La oclusión dental es el contacto que se establece entre los dientes superiores e inferiores al cerrar la boca. A pesar del tecnicismo, el término oclusión dental está cada vez más en la cabeza de muchos pacientes tras una simple visita al odontólogo. En las consultas se diagnostican problemas relacionados con una mala mordida, tales como desviaciones de la línea media, diastemas, apiñamiento, mordida cruzada y dientes ausentes.

En el día a día esta relación no se aprecia tan directamente en condiciones estáticas, aunque pueden existir circunstancias asociadas a patologías, como la obesidad, que agraven la inestabilidad corporal y empeoren el control de la postura y aumenten el riesgo de caídas.

Según las investigaciones, el control de la postura es el resultado de un complejo sistema que incluye diferentes componentes sensores y motores que provienen de la información visual, somatosensorial y vestibular.

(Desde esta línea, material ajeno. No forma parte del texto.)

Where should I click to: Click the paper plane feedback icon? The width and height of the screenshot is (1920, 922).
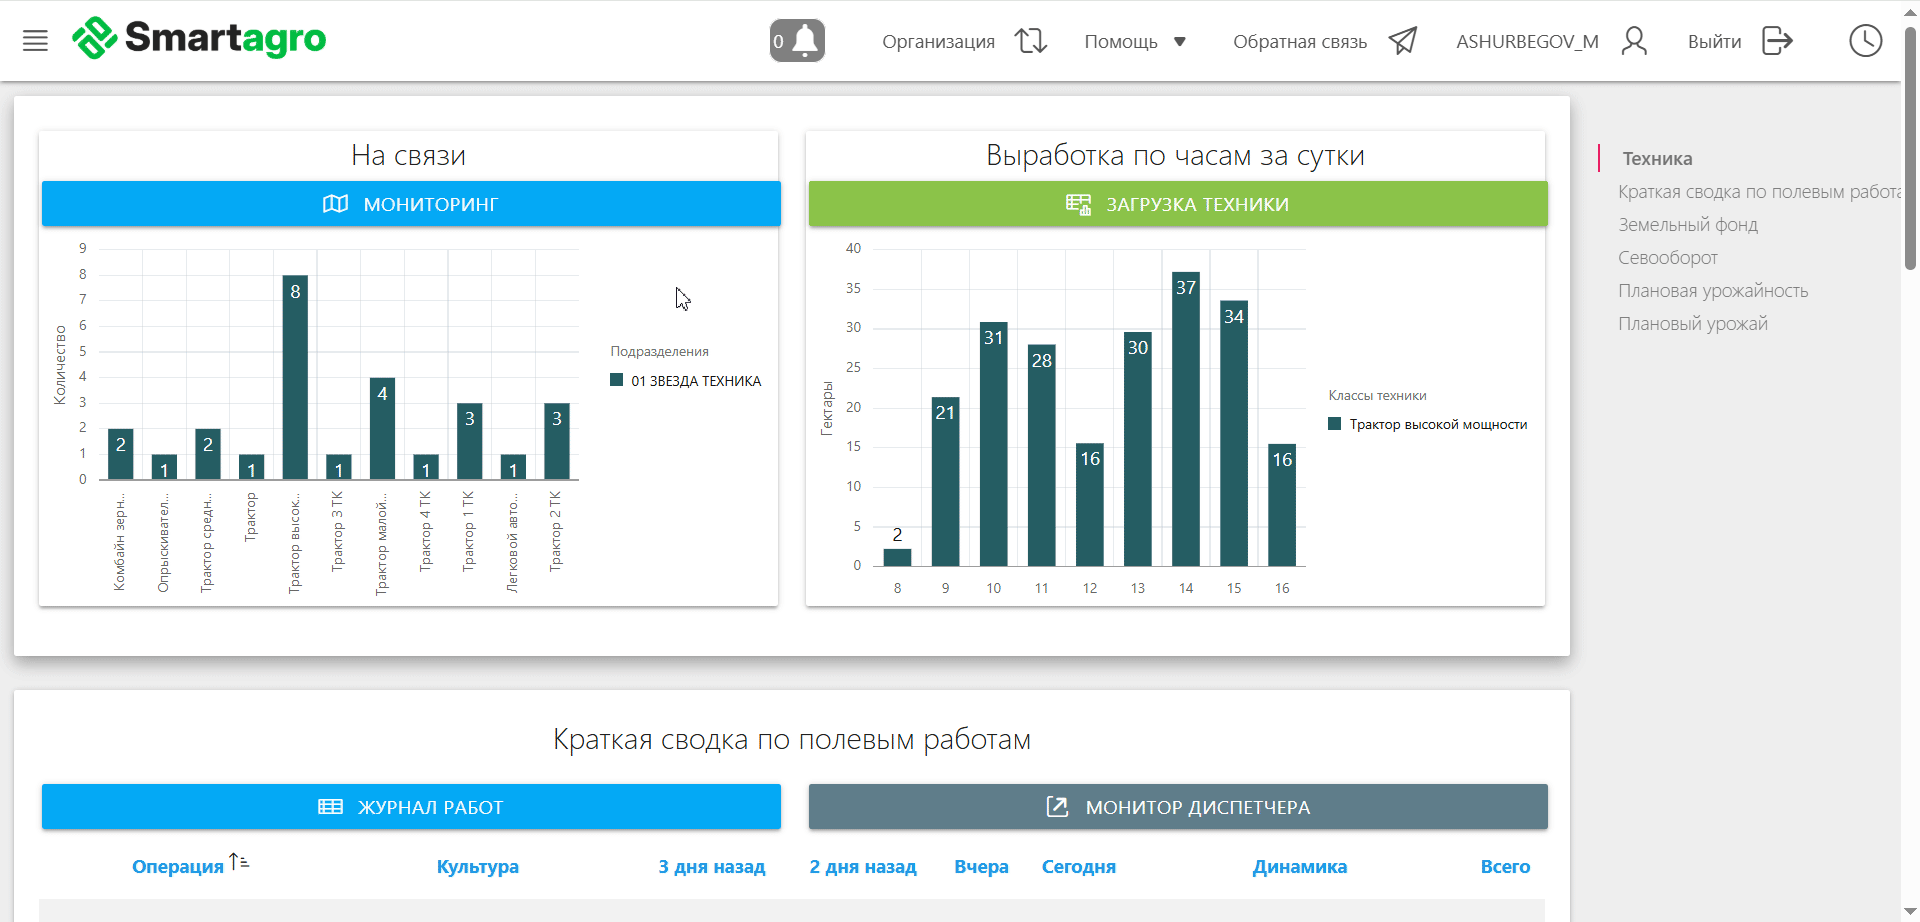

En deportistas, esta relación puede ser determinante tanto en el rendimiento final como en la prevención de lesiones. Otro dato a destacar es que, aunque esta relación pueda resultar estadísticamente baja, está aumentada cuando existen condiciones de fatiga en la persona, o cuando se dan condiciones de inestabilidad.

Los estudios, cuyos resultados han sido publicados en Motor Control y Neuroscience Letters, aportan datos concluyentes de que, con la corrección de diferentes maloclusiones, llevando la posición mandibular a un punto neutro, se mejora el control postural tanto en equilibrio estático como en dinámico.